Harris led Democrat Dan McCready by about 900 votes after Election Day. But state elections officials are looking into absentee ballot results in the 9th District race, particularly in Bladen and Robeson counties, where a Harris campaign operative allegedly sent people door to door to collect mail-in ballots.

"We want to cooperate. We want to help with the investigation any way we can," Harris told reporters while declining to say what was discussed during the nearly-two-hour meeting.

The Harris campaign has been under subpoena from the elections board since Dec. 1, and attorney David Freedman said they still are compiling an estimated 140,000 documents that investigators have requested.

"We will be here as many times as they ask us to come down," Freedman said. "We will provide anything and will be open about everything with Dr. Harris and his campaign."

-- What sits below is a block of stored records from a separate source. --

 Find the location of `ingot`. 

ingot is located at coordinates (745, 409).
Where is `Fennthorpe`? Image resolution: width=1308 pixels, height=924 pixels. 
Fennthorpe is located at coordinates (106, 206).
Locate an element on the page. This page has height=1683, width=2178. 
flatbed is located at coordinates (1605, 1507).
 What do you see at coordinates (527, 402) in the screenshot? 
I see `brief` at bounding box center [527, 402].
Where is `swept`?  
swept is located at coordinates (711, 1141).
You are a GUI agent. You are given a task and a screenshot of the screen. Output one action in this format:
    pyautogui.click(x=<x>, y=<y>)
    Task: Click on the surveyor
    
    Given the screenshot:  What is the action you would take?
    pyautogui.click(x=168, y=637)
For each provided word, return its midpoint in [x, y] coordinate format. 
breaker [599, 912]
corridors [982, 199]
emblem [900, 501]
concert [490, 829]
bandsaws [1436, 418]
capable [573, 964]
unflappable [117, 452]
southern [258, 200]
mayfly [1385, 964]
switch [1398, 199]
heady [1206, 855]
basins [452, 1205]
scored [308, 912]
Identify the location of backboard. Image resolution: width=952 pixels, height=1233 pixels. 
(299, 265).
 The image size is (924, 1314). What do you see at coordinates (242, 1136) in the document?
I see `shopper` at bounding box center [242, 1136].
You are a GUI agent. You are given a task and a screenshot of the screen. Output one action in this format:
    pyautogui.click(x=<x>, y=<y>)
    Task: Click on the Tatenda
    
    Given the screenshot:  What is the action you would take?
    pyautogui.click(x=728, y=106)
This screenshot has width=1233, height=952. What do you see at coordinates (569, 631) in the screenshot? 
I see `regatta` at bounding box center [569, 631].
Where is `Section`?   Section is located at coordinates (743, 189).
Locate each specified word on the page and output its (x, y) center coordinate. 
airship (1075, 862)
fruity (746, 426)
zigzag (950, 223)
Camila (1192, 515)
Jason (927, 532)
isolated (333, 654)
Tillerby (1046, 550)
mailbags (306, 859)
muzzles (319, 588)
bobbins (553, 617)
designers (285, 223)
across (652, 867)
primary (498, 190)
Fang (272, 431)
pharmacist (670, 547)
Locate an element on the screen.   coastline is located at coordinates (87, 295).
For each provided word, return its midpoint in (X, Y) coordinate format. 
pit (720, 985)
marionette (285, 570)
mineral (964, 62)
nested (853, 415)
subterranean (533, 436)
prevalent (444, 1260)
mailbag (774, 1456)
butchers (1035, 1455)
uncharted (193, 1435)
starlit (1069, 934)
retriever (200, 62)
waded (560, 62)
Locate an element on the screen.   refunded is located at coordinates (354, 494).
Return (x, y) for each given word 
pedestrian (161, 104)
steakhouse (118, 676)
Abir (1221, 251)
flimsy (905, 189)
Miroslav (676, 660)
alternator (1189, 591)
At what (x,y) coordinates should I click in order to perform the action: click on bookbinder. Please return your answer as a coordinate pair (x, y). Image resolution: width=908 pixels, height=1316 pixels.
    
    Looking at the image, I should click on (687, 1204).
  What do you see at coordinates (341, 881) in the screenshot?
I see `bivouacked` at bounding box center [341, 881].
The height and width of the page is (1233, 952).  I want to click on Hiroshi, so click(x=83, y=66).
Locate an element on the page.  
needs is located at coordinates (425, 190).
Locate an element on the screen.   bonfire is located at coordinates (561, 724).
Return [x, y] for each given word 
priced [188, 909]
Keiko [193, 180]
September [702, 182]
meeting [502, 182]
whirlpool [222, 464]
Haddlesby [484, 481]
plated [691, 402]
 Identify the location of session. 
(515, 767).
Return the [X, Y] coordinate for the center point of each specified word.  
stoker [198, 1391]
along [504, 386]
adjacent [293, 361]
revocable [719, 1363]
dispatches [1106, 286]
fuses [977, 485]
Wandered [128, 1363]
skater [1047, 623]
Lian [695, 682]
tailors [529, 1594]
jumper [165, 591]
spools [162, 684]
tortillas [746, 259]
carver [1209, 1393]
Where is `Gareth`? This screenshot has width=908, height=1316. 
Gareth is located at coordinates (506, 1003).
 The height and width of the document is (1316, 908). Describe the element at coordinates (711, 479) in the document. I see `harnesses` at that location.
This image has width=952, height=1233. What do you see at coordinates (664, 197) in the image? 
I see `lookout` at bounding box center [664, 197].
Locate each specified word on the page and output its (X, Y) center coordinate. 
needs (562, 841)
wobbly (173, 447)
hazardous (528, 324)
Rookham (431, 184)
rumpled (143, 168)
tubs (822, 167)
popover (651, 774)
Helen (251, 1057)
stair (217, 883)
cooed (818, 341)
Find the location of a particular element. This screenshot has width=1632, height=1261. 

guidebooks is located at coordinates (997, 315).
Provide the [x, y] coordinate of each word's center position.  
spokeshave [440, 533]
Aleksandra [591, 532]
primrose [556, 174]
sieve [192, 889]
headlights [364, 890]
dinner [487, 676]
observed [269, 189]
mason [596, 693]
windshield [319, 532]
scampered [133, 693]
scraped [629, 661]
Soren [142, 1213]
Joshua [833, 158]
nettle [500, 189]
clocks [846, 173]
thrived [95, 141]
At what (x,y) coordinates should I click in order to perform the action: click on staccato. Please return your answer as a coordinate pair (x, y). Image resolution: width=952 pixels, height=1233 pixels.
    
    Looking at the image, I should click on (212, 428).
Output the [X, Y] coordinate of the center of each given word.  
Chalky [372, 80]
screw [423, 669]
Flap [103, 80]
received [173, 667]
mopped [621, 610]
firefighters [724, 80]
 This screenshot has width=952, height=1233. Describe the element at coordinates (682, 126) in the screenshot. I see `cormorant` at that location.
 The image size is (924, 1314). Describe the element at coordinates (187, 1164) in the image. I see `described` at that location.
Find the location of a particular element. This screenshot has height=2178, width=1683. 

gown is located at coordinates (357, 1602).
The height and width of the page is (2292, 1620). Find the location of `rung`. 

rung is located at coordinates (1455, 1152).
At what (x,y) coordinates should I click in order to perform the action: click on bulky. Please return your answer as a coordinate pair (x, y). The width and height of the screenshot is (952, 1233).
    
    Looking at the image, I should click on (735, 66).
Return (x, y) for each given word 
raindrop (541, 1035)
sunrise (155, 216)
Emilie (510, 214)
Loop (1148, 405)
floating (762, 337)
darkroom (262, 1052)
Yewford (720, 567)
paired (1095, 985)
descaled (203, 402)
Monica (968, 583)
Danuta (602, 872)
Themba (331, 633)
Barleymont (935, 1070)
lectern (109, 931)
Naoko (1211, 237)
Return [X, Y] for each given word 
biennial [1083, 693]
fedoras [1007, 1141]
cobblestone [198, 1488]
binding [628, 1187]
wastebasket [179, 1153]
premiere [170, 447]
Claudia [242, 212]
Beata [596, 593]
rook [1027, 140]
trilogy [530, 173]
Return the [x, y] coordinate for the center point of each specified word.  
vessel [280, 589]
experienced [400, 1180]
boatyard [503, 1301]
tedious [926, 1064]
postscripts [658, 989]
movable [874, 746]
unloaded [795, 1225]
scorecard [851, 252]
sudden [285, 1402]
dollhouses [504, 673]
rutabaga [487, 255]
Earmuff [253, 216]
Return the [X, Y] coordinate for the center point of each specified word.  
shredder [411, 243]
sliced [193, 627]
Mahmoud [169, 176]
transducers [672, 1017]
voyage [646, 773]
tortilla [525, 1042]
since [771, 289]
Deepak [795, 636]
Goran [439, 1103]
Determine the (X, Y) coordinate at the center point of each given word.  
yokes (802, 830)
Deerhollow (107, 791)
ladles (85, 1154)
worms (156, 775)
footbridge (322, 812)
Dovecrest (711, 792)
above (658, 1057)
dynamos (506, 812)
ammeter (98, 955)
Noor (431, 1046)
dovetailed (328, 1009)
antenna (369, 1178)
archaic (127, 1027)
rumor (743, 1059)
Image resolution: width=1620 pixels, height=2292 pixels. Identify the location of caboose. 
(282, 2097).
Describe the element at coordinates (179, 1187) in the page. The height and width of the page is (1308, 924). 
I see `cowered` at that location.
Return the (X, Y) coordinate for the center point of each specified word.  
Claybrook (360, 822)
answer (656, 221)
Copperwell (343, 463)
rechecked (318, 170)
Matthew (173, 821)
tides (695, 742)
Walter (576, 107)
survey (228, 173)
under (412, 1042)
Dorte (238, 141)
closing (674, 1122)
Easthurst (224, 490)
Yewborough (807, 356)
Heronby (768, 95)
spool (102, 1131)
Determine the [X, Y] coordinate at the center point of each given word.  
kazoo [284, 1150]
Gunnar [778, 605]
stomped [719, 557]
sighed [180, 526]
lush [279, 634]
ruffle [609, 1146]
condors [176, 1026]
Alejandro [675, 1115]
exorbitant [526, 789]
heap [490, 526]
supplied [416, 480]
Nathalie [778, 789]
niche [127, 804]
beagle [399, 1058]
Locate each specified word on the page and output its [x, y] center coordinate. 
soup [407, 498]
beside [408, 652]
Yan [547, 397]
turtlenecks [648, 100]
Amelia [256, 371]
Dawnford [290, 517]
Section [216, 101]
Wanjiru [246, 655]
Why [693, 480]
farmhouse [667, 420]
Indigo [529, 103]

Harris, a Charlotte pastor, has said repeatedly that he did no wrong, but he has acknowledged bringing McCrae Dowless on board to run absentee operations in Bladen County. Affidavits and interviews point to Dowless as the center of a ballot-harvesting operation in the 9th District last year, as well as in various races in past elections.

Harris said Thursday that it's up to investigators to determine if Dowless broke any laws.

Although elections officials continue to gather evidence in the investigation, there is no elections board in place to conduct a hearing – a hearing set for next week was canceled on Wednesday – or make a final ruling in the case.

Following nearly two years of legal wrangling by Democratic Gov. Roy Cooper and Republican legislative leaders, a court ruled in October that the structure of the elections board was unconstitutional, and the judges ordered the board dissolved as of last Friday. They had held off on finalizing their ruling until after the elections, but they said they couldn't let the board keep going indefinitely, even with the 9th District results in doubt.

A new state law restructuring the elections board to comply with the court ruling doesn't take effect until Jan. 31.

"We kind of found ourselves in no man's land, if you will, and we've asked the court to step in," Harris said.

His lawyers submitted a petition for a writ of mandamus to the court on Thursday. A writ of mandamus is a court order for a government agency to fulfill its duties.

"We didn't file anything with the court until we had nowhere else to go," Freedman said. "There is no board. There is nowhere else to go."

Harris said the investigation shouldn't stop him from being declared the winner in the 9th District.

"In think, in every election, there are certain things that come up that are investigated," he said, noting that some actions from the 2016 elections remain under investigation but haven't prevented someone from serving in office.

"We think there should be no reason to doubt the legitimacy of the outcome because, again, there's an investigation that's been going on now for weeks into what may or may not have occurred in the 9th Congressional District," he added.

"Instead of standing here," Freedman said outside the state elections board office in Raleigh, "he should be in [Washington] D.C. being sworn in."

Although a new elections board is expected to be in place by Jan. 31, Freedman said there's no telling how long it could take for the investigation to be wrapped up and the 9th District results certified. So, action needs to be taken to fill the empty congressional seat, he said.

Leaders of the new Democratic majority in the U.S. House have said they won't seat Harris until the allegations of election fraud have been resolved.

"This is something that shouldn't be about political party," Harris said, adding that residents of the 9th District need representation.

Citing the investigation, McCready tweeted that Harris "is not the victim here, the voters are."

Harris was targeted in negative campaign ads in his 2016 campaign for the seat, but he said allegations that he participated in fraud have been harder for him to handle. Still, he said, he expects the investigation to vindicate him.

"I don't have anything that's more valuable to me than my good name," he said. "I intend to stand on my good name."